The Department of Defense announced on August 9, 2007, that all fourteen of the "high-value detainees" who had been transferred to Guantanamo from the CIA's black sites had been officially classified as "enemy combatants". Although judges Peter Brownback and Keith J. Allred had ruled two months earlier that only "illegal enemy combatants" could face military commissions, the Department of Defense waived the qualifier and said that all fourteen men could now face charges before Guantanamo military commissions.

==Medical condition==

Al-Iraqi suffers from a spinal condition. Camp authorities flew in a neuro-surgical team for an emergency operation, hours before Cuba was struck by Hurricane Irma. According to Carol Rosenberg, writing in the Miami Herald, his lawyers blamed the severity of his spinal condition on a decade of medical mistreatment. On the other hand, military spokespeople used him as an example of the high-quality treatment the USA provides to captives.

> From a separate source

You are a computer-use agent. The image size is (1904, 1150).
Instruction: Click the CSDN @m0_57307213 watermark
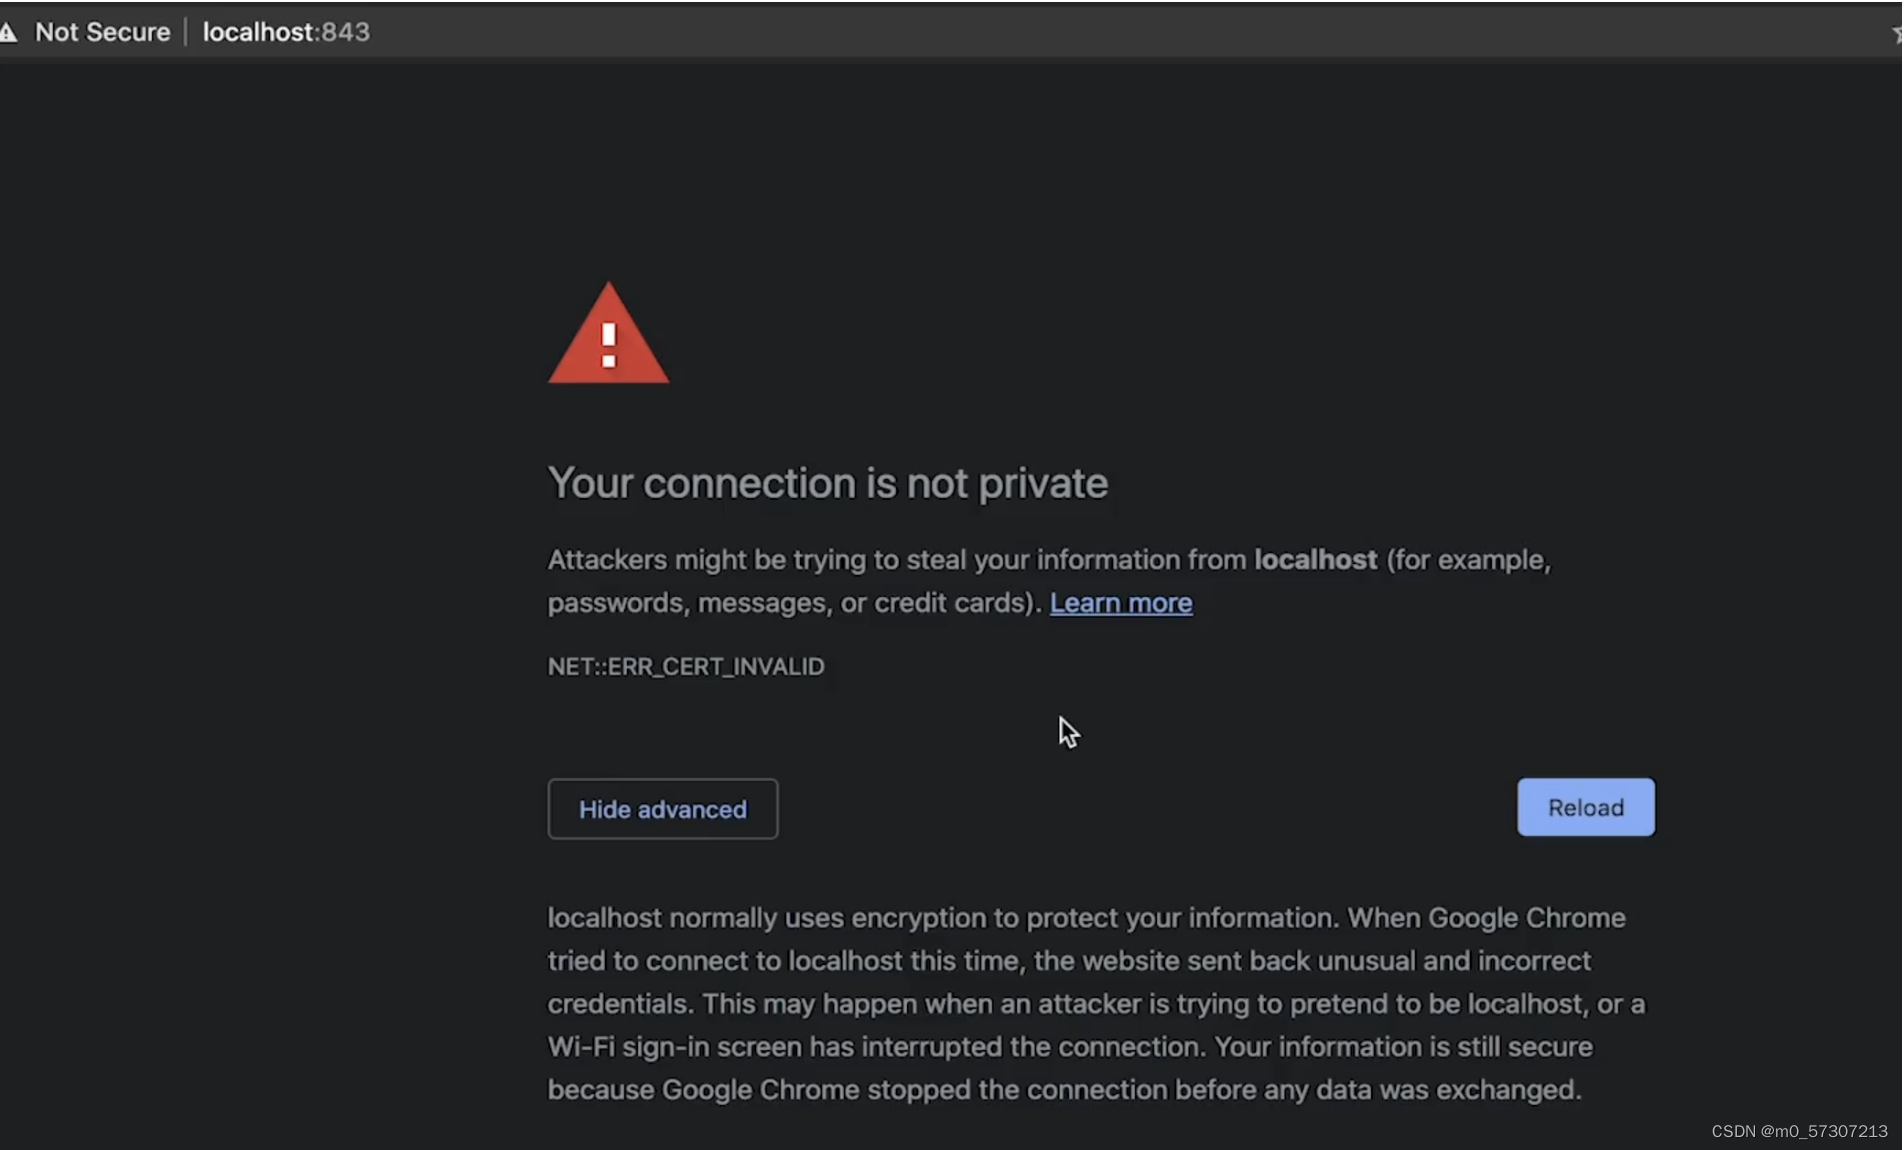click(x=1799, y=1131)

According to his lawyers, a CT scan performed in January 2017 pointed out the need for surgery. Camp authorities only scheduled his surgery after he couldn't feel his legs anymore and could no longer control his urination or defecation.

On September 15, 2017, his lawyers announced that he needed another surgery on his spine and in his neck.